Ideale Voraussetzungen also für den Kriegsherrn Haftar, die ganze Macht an sich zu reißen. Seit Ende des Gaddafi-Regimes vor acht Jahren ist es den westlichen Militärmächten nicht gelungen, das Machtvakuum zu füllen. Das Land mit seinen mehreren tausend Kilometern Mittelmeerküste versank im Chaos. Der Bürgerkrieg zwischen rivalisierenden Milizen, Stämmen und drei Parlamenten dauert an, zahllose Vermittlungsmissionen scheiterten. Libyen ist, so geben Diplomaten zu, ein „Failed State“. Immerhin: Der italienischen Vorgängerregierung war es gelungen, die zentrale Mittelmeerroute für die Schlepperboote weitgehend zu blockieren. Und damit, die humanitären Dramen auf hoher See drastisch zu verringern.

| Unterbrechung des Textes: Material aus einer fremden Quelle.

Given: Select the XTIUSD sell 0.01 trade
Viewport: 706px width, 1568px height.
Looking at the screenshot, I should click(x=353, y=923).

Doch nun schlagen Italiens Geheimdienste erneut Alarm. Die Kämpfe könnten alle Erfolge zunichtemachen. Die Folge wären unabsehbare, neue Flüchtlingswellen in Richtung der europäischen Küsten.

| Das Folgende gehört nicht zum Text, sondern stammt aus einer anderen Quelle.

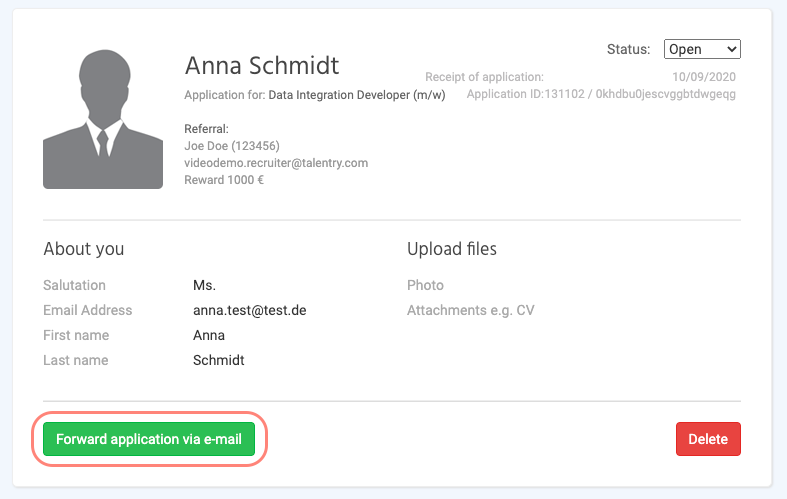787x499 pixels.
Task: Click the First name value Anna
Action: (209, 335)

„Ich erwarte mir eine Fortsetzung des politischen Prozesses unter Führung der UNO“, erklärte Premier Giuseppe Conte. Schon die Formulierung zeigt die ganze Hilflosigkeit. Jener „politische Prozess“, den der Regierungschef anmahnt, tritt seit Jahren auf der Stelle. Für Italiens Populisten-Regierung sind die Nachrichten ein Desaster. Viel Zeit und Geld hatte die römische Geheimdiplomatie im Auftrag der EU darauf verwendet, ein Netzwerk aus Stammeschefs, Milizenführern, Bürgermeistern und Sicherheitsbehörden zu flechten, um den Schleppern und Schleusern das Handwerk zu legen und Flüchtlingstrecks aus dem Süden bereits vor Durchquerung der Sahara abzufangen.

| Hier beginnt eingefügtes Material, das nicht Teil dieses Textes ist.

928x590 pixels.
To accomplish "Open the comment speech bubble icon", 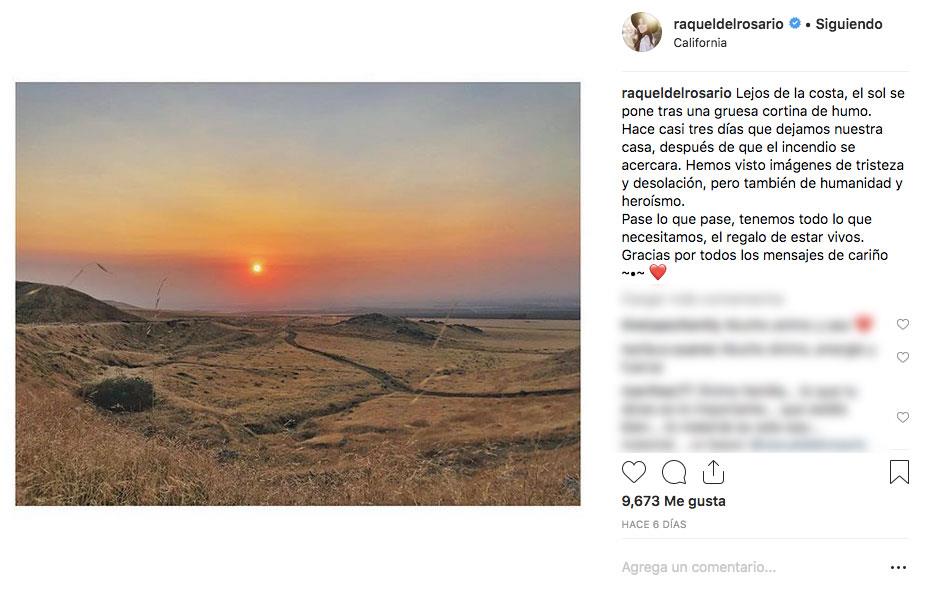I will click(674, 472).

Doch auch den mit viel materieller Zuwendung bedachten Mittelsmännern im Wüstenstaat ist nicht entgangen, dass Rom drastisch an diplomatischem Gewicht eingebüßt hat. Innenminister Matteo Salvini brüstet sich zwar gerne mit der erfolgreichen Eindämmung der Migration; doch seit Amtsantritt vor neun Monaten erntet er bloß die Früchte seines Vorgängers. Die von ihm verhängte Blockade der Häfen für ausländische Rettungsschiffe ist, gemessen an früheren Zahlen der Ankünfte, Symbolpolitik.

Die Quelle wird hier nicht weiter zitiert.